Data extract >>
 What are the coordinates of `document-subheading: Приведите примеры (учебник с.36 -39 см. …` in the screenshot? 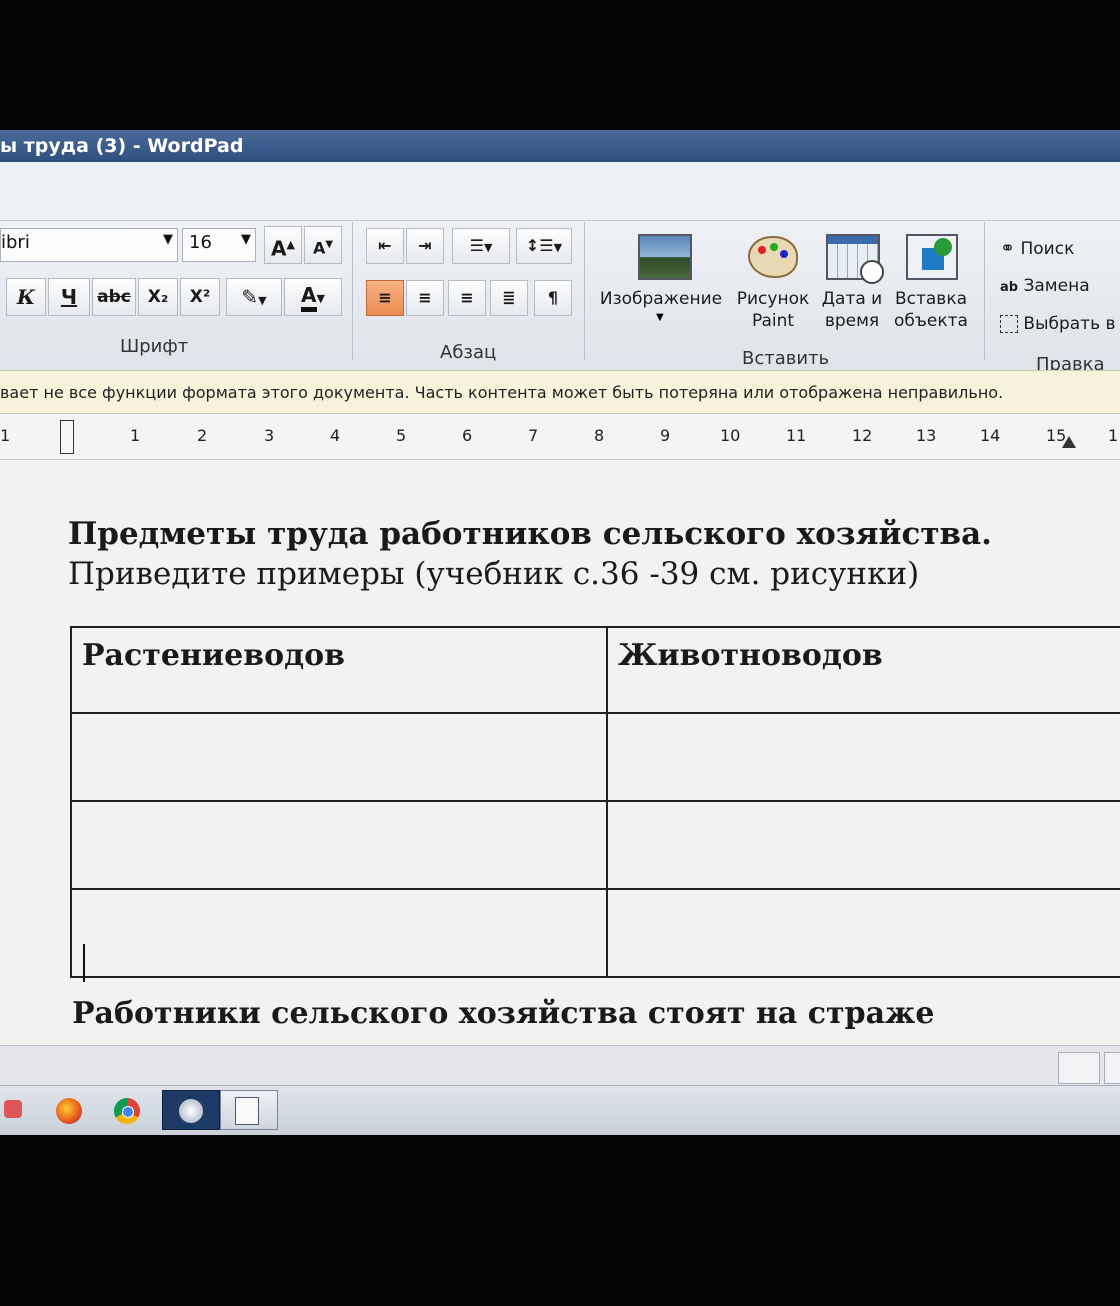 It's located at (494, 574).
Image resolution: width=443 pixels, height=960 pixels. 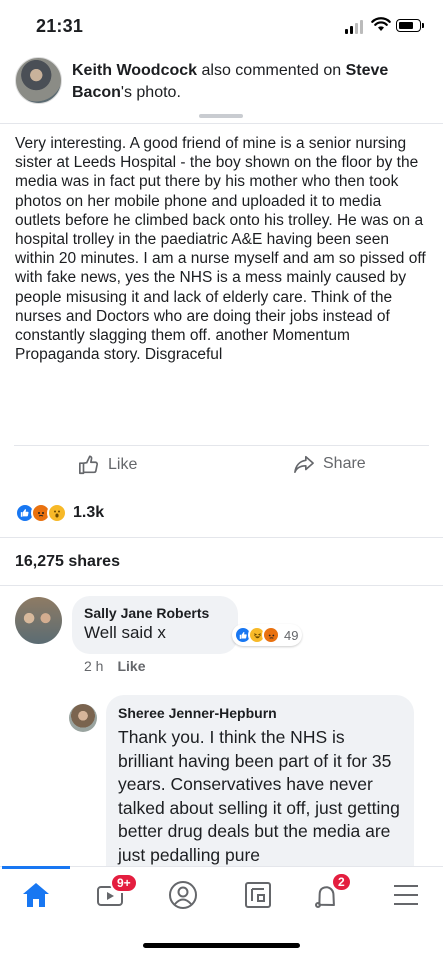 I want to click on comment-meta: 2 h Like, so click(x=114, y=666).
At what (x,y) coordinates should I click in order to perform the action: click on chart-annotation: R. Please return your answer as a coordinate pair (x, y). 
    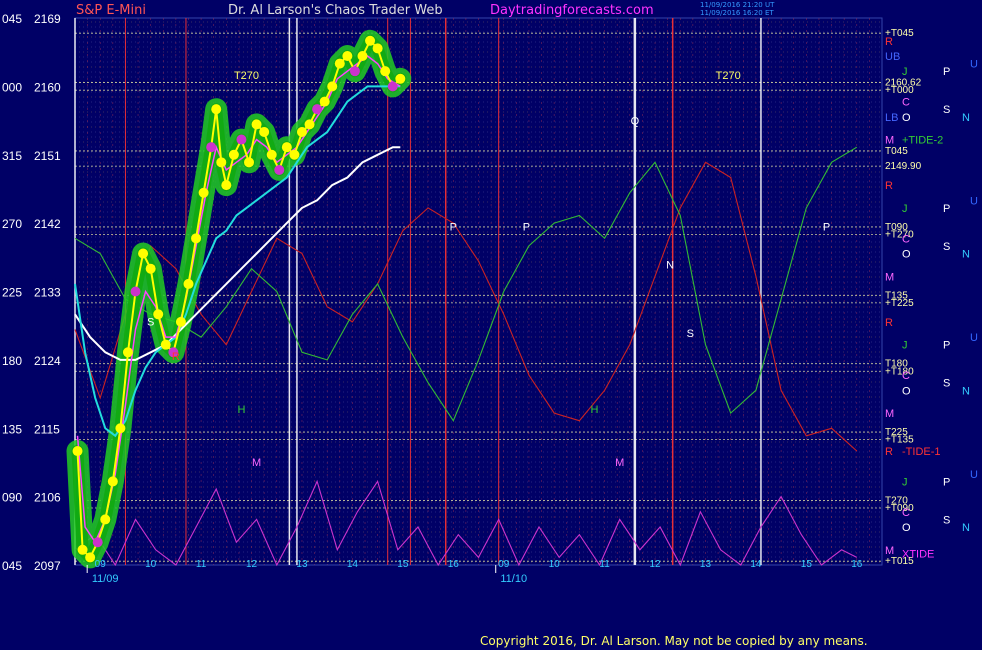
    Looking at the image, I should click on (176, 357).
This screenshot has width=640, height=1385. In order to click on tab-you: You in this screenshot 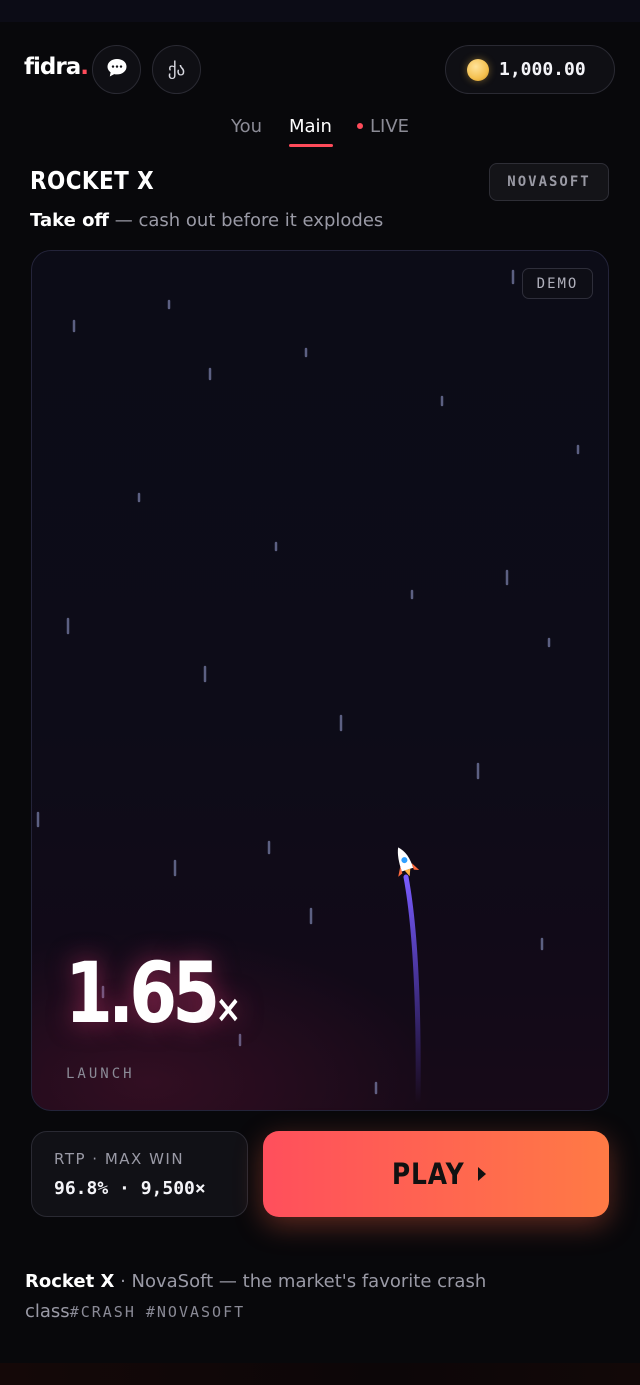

Directions >> Please count the lines of the records above that contain the string "should", with case counting, and give only that number.

Output for this task >> 2